Не слишком ли облегченно и пренебрежительно смотрел Чичерин на историческую суть княжеской дружины, на судьбы дворянского сословия? Правомерно ли отказывал он своим предкам в какой бы то ни было связи с историей отечества? Конечно, были и междоусобицы, были измены общему делу во имя личных, своекорыстных интересов. Но можно ли на этом основании всех русских князей и бояр уравнять с грабителями и разбойниками?! И если в родословной книге дворянства только 36 родов русских и 551 выехавших из разных стран, то значит ли это, что «бояре не знали отечества», «не имели никакой связи с народом», что они «съехались в Россию для личных целей, чтобы нажиться, где можно, и этот характер они передали потомкам»? По Чичерину выходило, что не только предкам Тургенева, но и ему было отказано в праве называться русским человеком!

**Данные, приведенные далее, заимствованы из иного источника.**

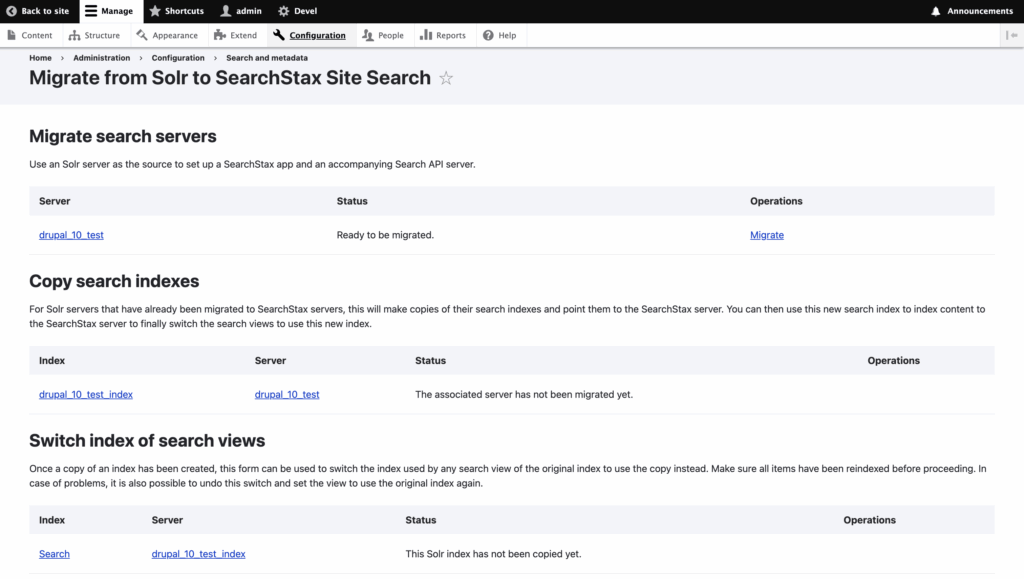Open the Content menu item
The image size is (1024, 579).
(30, 35)

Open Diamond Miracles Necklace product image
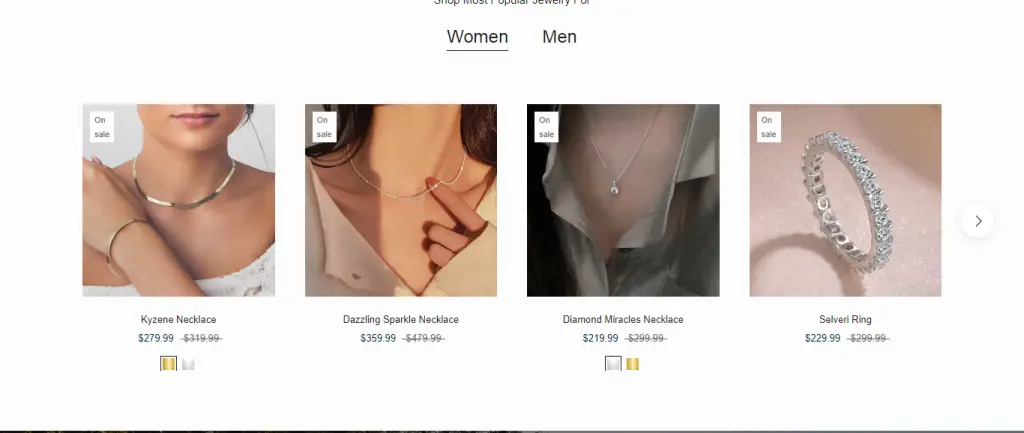[x=623, y=200]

Что и говорить, немало горькой правды чувствовалось в обличениях русской дворянской аристократии: «Насильно сблизившись с народами Западной Европы, она прельстилась одним внешним блеском и великолепием, переняла у них платье, моды, роскошь, язык, но не переняла истинного просвещения, государственного смысла, любви к науке и искусству. Она забыла родной свой язык, стала презирать своё отечество и свой народ, и совершенно отделившись от него, образовала особенный мир, где нет ни национальности, ни образованности космополитической, ни понятия об общественной пользе, а есть только поверхностный лоск и стремление к личным целям и выгодам».

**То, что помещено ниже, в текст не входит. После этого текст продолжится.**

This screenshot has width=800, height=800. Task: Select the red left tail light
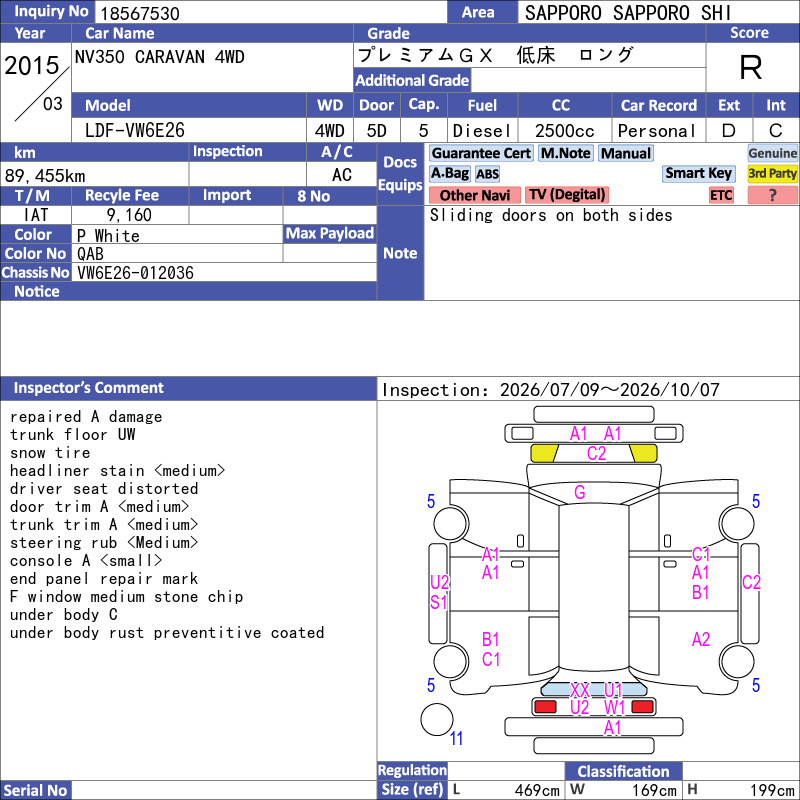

И всё же... Разве европеизация России, начатая Петром I, не отозвалась спустя сто лет на русской почве явлением пушкинского гения? Разве можно свести всю историю русского дворянства к раболепству перед верховной властью? И неужели за многовековой период существования в нем не проявилось «и тени государственных начал»? Наконец, с какой целью Чичерин подвергал всесокрушающей критике дворянское сословие? Оказывается, ему важно было доказать, что «наисамодержавнейший государь в миллион раз лучше корыстной и надменной олигархии, ищущей только собственной выгоды».
Чичерин смотрел на русское дворянство глазами иной, чиновничьей олигархии, ниспровергающей историю своего народа с высоты бюрократического самосознания. Герцен заметил, что гражданской религией Чичерина является апологетика государства — идола с царем наверху и палачом внизу. Тургенев убедился в правоте суждений Герцена о Чичерине, когда уже здесь, в Риме, в четвертой книжке «Голосов из России» познакомился с другой статьей либерального профессора — «Современные задачи русской жизни».